El vídeo de su hija me hizo pensar en la primera vez que yo misma probé ir en bici sin rueditas. Estábamos en casa de unos amigos de mis padres, cerca de La Roca del Vallès, y yo debería tener unos cinco años, porque mi hermana aún no había nacido. Recuerdo perfectamente la bajada de asfalto junto a la piscina y el miedo en el estómago antes de empezar a pedalear. “Uno, dos, tres, ¡ya!”. Empujé con fuerza el pedal y empecé el descenso. ¡Estaba yendo sola! De pronto, la sensación de libertad se convirtió en velocidad descontrolada: la bici iba sola, los pedales giraban solos, yo no hacía nada. “¡Frena, frena!”, gritaban mis padres detrás de mí. Pero ya era demasiado tarde. La hostia fue espectacular. Mi barbilla topó contra el suelo y empezó a sangrar. Al ver la herida, mi madre, que es médico, intuyó enseguida que habría que poner puntos y fuimos de urgencia al hospital de Granollers. Me cosieron tres puntos debajo de la barbilla, todavía hay rastro de la cicatriz.
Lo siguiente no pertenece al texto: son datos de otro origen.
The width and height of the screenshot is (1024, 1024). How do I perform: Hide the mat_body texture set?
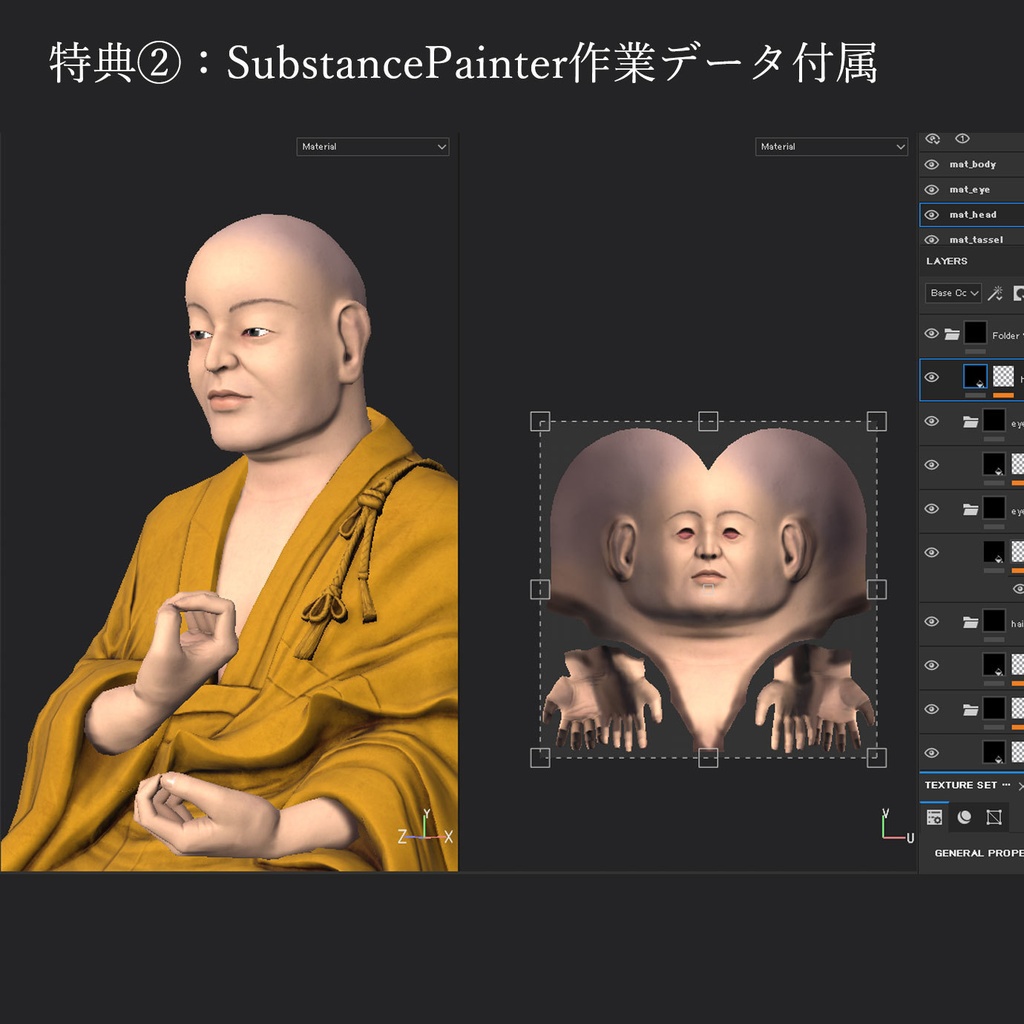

A pesar del susto, no le cogí miedo a la bici. Ese verano descubrí el placer de moverme a mi aire, de sentir el viento abofeteándome la cara en una bajada, de tragarme moscas, de escuchar el zumbido de la luz dinamo cuando empezaba a oscurecer.
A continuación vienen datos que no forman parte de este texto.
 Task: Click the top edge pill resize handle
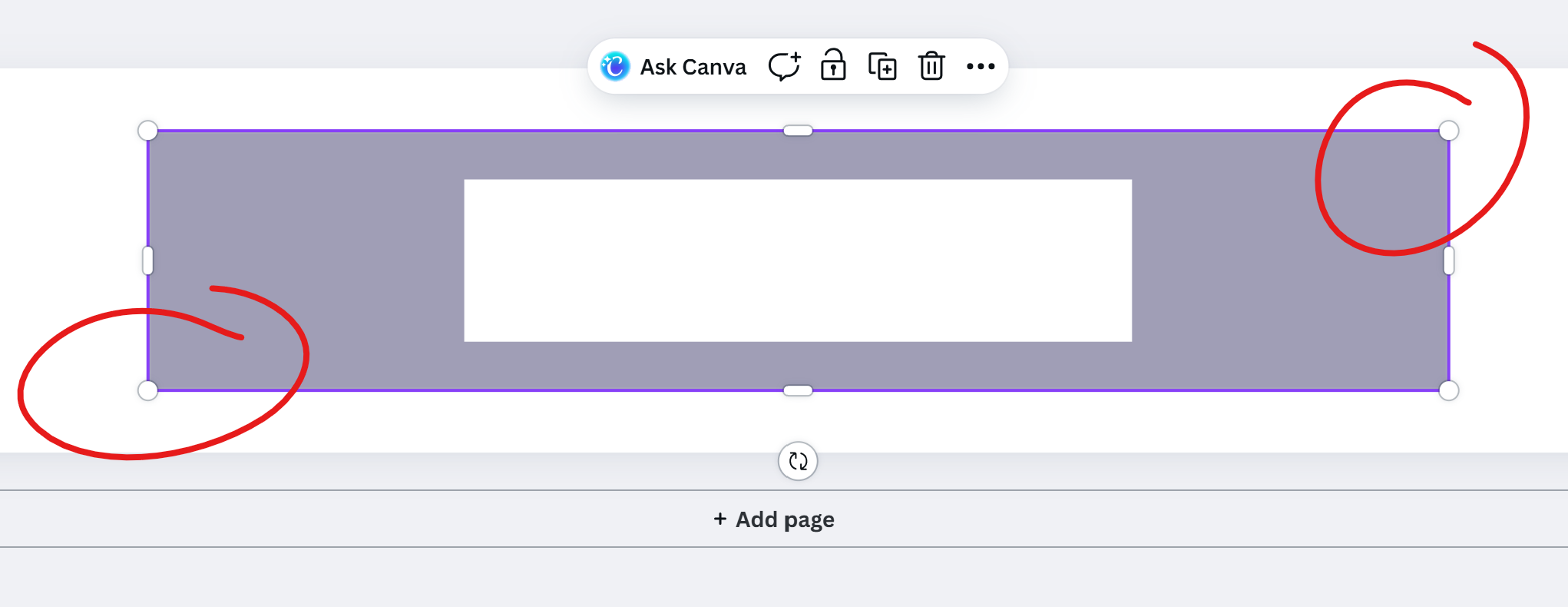coord(798,131)
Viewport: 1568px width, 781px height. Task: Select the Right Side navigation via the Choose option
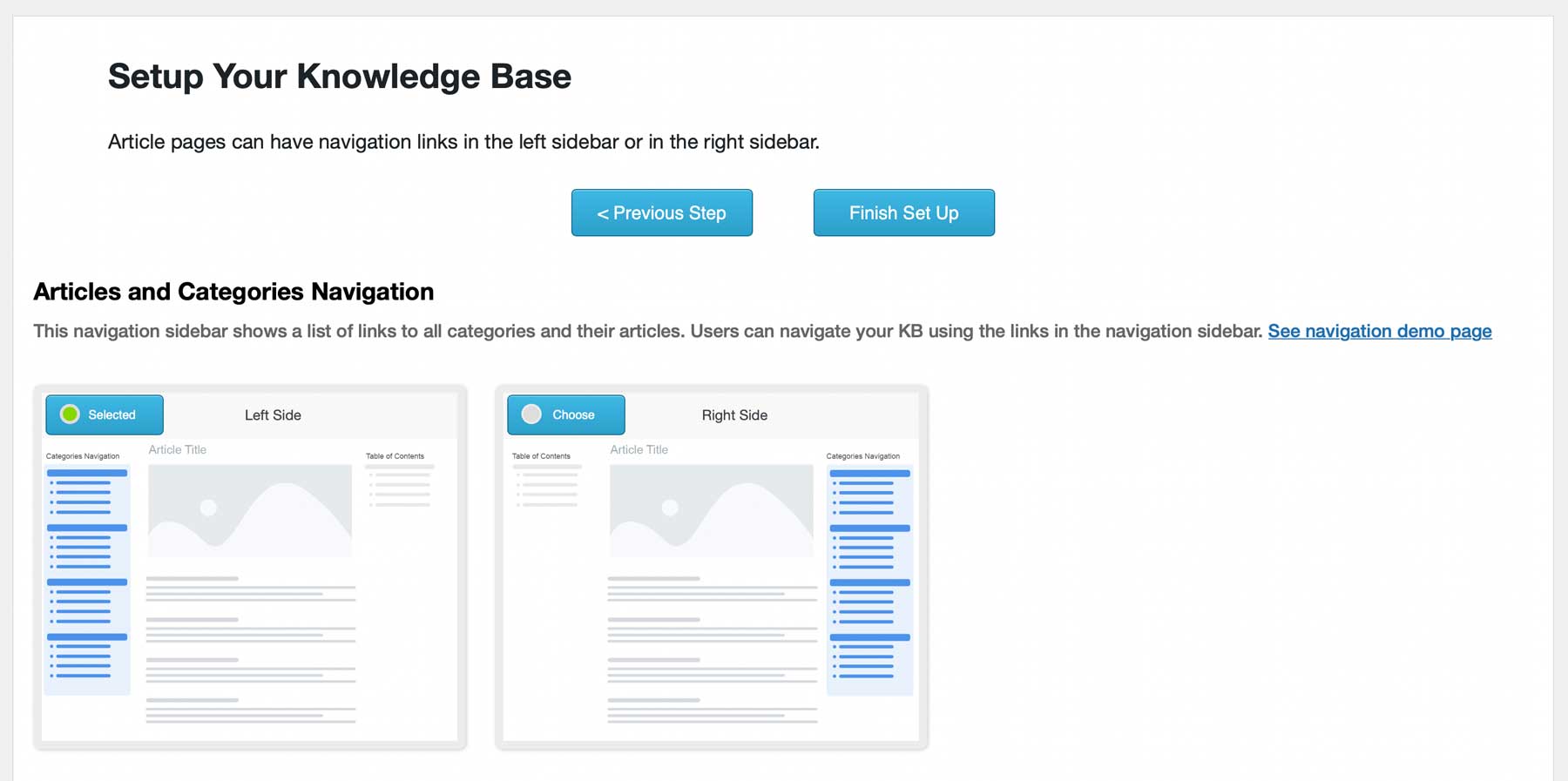tap(565, 414)

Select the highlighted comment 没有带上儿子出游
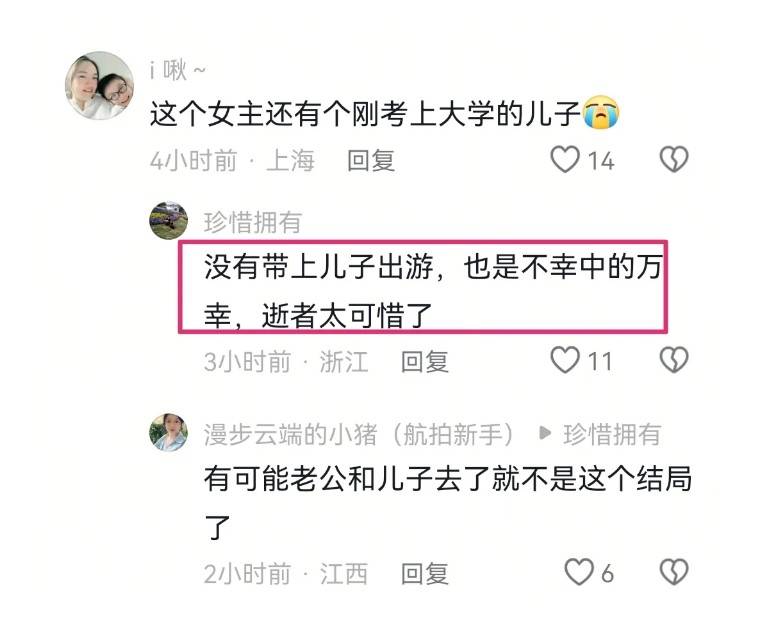423,286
Lo cierto es que la bicicleta nunca me ha gustado como deporte --siempre sufro cuando veo a ciclistas enfundados en maillots apretados subiendo carreteras de curvas a pleno sol--, pero como método de transporte, soy su mayor fan. Ahora vivo en un pueblo con subidas y bajadas y apenas la utilizo, pero a lo largo de mi vida he tenido la suerte de vivir en dos ciudades donde ir en bici era la opción más fácil para moverse --Berlín y Pekín-- y en ningún momento he olvidado las destartaladas bicis con las que recorría sus calles y lograba que mis parejas se desesperaban por mi lentitud y patosidad.
Da la casualidad que todos los (pocos) novios estables que he tenido son fans del ciclismo. Mi primer novio, por ejemplo, pensaba que ver juntos la segunda etapa del Tour de France por la tele era algo romántico. La cosa que más quería en el mundo (la quería más que a mí, estoy segura) era una bici de competición de color rojo y ligera como una pluma que se hizo llevar de Barcelona a Berlín, y que le robaron un viernes por la noche, a la salida de una discoteca ilegal en Prenzlauer Berg. Mi bici chatarra de color turquesa seguía allí, atada a la farola, pero la suya se había esfumado. Tardó dos años en recuperarse del disgusto.
Otro de mis novios, cuando empezamos a salir, quiso ponerme a prueba. Un día que salíamos a cenar, me propuso ir en bici. En lugar de ofrecerme su bici habitual, una normalita, con marchas, que utiliza para el día a día, me propuso que cogiera la bici de carretera que guarda en el balcón, una de esas con el manillar bajo, muy junto, un sillón incomodísimo y las ruedas tan finas que parece que vayan a petarse con solo subir un bordillo. “¿Crees que podrás?”, me preguntó con sorna, mientras yo trataba de subirme a la bici sin perder el equilibrio. Al cabo de unos minutos, cuando vio que era capaz de pedalear por Barcelona subida a ese trasto incómodo, aunque fuese a dos por hora, se giró para decirme: “Ahora sí me has enamorado”.